> **Brano**
++++++++++
Immaginate di partecipare a una gara di nuoto di stile libero. Al via entrate in acqua, ma dopo il primo minuto vi arrivano indicazioni da bordo piscina: dicono che le regole sono cambiate in quel minuto e che ora dovete nuotare con un solo braccio. Perplessi, proseguite con un solo braccio, ma dopo un altro minuto vi arrivano altre indicazioni: ora si nuota muovendo un solo braccio e una sola gamba. Sempre più dubbiosi, e arrancando un po’, proseguite, e dopo un minuto vi dicono di nuotare con le due gambe e un braccio fermo. E voi siete lì, al centro della piscina…. consapevoli che vi hanno cambiato le regole durante la gara e consci di non avere alternativa: nuotare solo con un braccio o annegare. E’ un po’ quello che è successo a chi ha avuto la fortuna (o sfortuna, deciderete voi a fine articolo) di usufruire del famoso/famigerato Superbonus 110.
++++++++++
> **Dati registrati**
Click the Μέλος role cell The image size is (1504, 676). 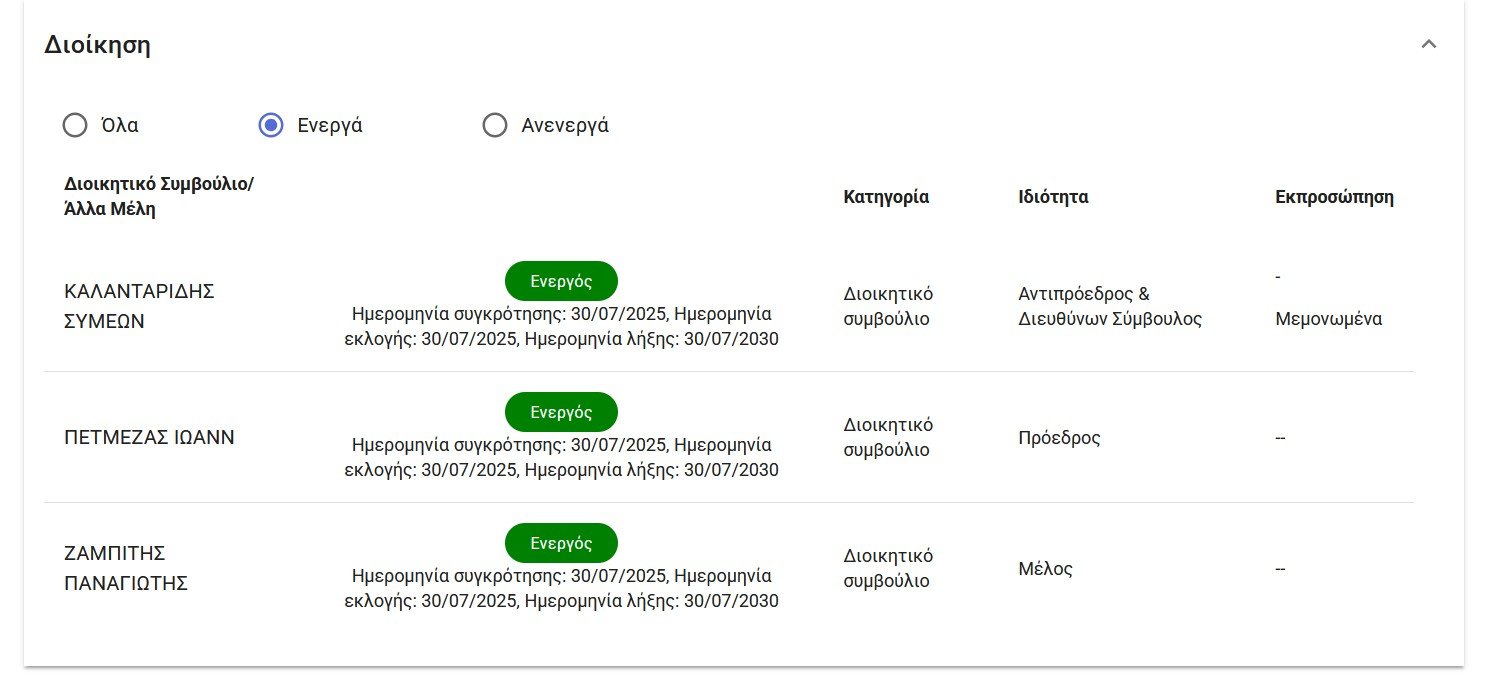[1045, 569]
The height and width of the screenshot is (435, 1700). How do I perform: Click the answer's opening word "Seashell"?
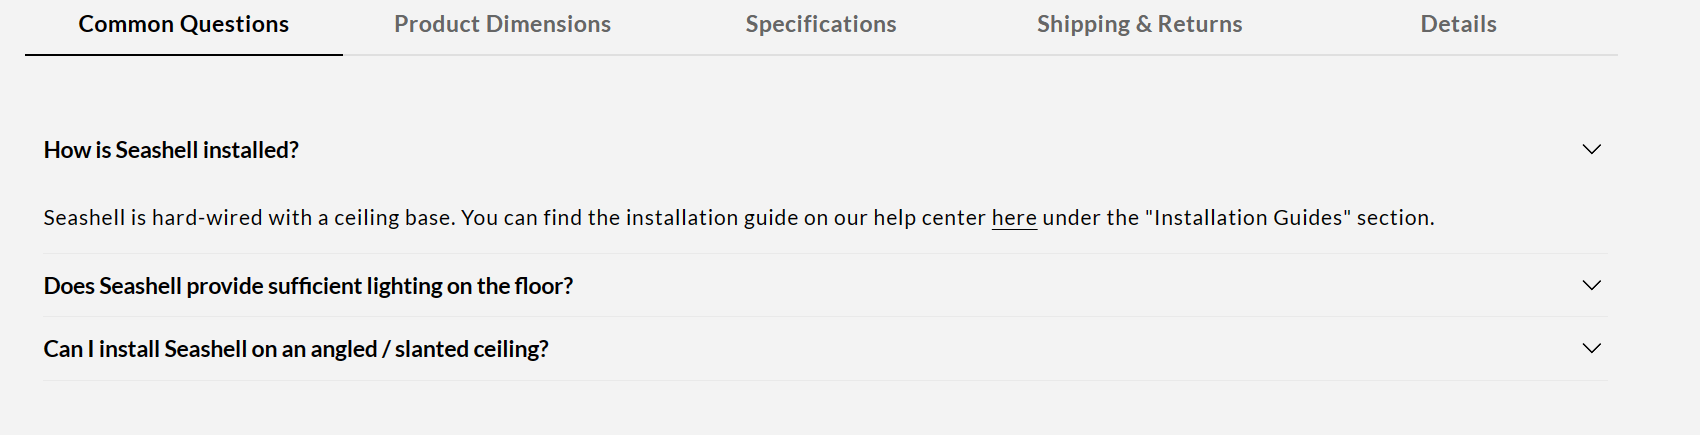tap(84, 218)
++++++++++
> **Consegna**
Scrivi la parte successiva del testo sul Superbonus 110, partendo subito dopo la sua ultima frase.

> **Svolgimento**
Per chi ignora questo strumento, spiegherò brevemente e con termini molto semplici cos’è. Si tratta di un’agevolazione fiscale disciplinata dall’articolo 119 del decreto legge n. 34/2020 (decreto Rilancio), che consiste in una detrazione del 110% delle spese sostenute a partire dal 1 luglio 2020 per la realizzazione di interventi finalizzati all’efficienza energetica e al consolidamento statico o alla riduzione del rischio sismico degli edifici. Tra gli interventi agevolati rientra anche l’installazione di impianti fotovoltaici e delle infrastrutture per la ricarica di veicoli elettrici negli edifici. In alternativa alla detrazione, si può beneficiare del Superbonus optando per un contributo anticipato sotto forma di sconto praticato dai fornitori dei beni o servizi o per la cessione del credito corrispondente alla detrazione spettante.
Il termine “110” è spiegato dal fatto che il 100% consiste nella spesa della ristrutturazione, mentre il 10% è il contributo che si dà all’istituto di credito per aggiudicarsi, appunto, il credito.
Nell’ottobre del 2021 un report del Centro studi del Consiglio nazionale degli Ingegneri evidenziava quale sarebbe stato l’impatto economico del Superbonus fino al termine del 2021 e diceva che a fronte di un investimento di 9/12 miliardi che avrebbe occupato circa 153mila unità di lavoro, lo Stato avrebbe generato 21 miliardi di euro (i dati che dimostrano quanto il Superbonus abbia effetti positivi sull’economia sono presenti anche sul sito del Governo ).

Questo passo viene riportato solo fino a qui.